#### DATA SHOWN

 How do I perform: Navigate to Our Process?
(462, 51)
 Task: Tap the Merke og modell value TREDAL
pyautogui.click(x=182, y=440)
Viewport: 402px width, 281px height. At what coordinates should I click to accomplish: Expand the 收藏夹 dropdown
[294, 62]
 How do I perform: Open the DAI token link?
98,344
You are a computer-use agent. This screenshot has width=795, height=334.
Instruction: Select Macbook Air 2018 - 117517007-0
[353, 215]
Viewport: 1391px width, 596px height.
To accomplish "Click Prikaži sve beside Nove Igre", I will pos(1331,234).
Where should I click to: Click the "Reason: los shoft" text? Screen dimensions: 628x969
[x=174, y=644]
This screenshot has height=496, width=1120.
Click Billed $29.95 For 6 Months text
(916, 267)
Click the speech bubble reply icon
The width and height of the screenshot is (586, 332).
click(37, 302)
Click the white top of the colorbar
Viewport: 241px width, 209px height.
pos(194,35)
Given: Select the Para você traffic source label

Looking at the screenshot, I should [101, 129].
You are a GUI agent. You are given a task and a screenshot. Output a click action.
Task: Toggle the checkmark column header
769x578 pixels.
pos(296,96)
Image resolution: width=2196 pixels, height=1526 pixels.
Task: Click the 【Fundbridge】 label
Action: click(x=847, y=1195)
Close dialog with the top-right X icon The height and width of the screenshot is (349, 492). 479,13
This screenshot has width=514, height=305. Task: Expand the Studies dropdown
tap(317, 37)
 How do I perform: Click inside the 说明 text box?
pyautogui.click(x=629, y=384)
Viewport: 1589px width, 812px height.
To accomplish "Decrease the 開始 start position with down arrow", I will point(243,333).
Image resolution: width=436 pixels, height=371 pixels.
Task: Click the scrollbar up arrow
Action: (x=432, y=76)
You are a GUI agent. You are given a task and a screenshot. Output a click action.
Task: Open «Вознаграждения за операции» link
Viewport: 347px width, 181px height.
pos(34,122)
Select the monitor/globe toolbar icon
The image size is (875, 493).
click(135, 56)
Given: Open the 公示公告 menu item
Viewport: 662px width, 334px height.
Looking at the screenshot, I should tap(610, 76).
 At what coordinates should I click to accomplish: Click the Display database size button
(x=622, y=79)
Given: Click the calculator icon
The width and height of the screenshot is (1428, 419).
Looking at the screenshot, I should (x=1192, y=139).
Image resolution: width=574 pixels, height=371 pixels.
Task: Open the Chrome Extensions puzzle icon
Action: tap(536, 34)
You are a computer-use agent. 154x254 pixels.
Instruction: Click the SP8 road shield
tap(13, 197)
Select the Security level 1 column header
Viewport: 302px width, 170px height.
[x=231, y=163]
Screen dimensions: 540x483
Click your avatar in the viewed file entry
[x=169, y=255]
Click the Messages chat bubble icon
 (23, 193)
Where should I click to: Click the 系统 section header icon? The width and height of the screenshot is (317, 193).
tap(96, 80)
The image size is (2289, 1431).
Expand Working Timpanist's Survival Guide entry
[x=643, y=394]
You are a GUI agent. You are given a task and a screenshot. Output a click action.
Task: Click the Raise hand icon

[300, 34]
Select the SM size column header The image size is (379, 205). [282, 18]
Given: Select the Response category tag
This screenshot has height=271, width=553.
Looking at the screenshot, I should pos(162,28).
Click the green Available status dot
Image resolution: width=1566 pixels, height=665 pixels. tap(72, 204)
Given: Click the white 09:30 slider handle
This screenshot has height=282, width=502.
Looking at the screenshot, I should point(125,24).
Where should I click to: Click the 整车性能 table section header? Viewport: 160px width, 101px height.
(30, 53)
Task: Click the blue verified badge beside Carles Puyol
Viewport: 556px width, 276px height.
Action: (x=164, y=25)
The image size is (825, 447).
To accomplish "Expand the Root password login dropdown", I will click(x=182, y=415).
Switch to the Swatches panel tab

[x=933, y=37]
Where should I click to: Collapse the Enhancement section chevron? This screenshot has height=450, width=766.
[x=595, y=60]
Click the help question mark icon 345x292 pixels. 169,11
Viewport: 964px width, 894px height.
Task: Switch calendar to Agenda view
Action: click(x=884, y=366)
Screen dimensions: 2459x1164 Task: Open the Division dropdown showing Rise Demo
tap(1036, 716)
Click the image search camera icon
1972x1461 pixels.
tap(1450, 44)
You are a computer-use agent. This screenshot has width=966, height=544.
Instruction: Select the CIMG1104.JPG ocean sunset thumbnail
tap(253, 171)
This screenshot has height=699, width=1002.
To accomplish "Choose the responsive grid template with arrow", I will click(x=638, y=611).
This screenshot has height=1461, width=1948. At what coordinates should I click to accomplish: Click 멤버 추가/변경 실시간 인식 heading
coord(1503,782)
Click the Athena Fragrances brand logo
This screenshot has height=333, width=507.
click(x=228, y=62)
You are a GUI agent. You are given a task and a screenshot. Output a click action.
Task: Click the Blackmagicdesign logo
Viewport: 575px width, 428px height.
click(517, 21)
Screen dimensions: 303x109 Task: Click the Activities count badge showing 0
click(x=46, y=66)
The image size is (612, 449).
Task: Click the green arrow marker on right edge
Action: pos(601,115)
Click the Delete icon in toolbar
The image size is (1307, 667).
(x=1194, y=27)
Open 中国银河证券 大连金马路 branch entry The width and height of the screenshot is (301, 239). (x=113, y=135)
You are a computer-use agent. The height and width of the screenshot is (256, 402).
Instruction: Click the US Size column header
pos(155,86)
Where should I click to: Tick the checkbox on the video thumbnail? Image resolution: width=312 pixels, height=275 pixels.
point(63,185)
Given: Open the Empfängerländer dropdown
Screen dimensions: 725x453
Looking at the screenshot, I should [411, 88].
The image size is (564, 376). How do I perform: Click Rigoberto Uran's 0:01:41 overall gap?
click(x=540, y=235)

########

= WHAT YOU ARE ASKED TO DO =
Rename "Viewport" to "Window" throughout the stretch from the start of the items through the line that contains "[x=174, y=644]", and write that stretch out again with nothing else changed.

= TASK ANSWER =
 How do I perform: Navigate to Our Process?
(462, 51)
 Task: Tap the Merke og modell value TREDAL
pyautogui.click(x=182, y=440)
Window: 402px width, 281px height. At what coordinates should I click to accomplish: Expand the 收藏夹 dropdown
[294, 62]
 How do I perform: Open the DAI token link?
98,344
You are a computer-use agent. This screenshot has width=795, height=334.
Instruction: Select Macbook Air 2018 - 117517007-0
[353, 215]
Window: 1391px width, 596px height.
To accomplish "Click Prikaži sve beside Nove Igre", I will pos(1331,234).
Where should I click to: Click the "Reason: los shoft" text? Screen dimensions: 628x969
[x=174, y=644]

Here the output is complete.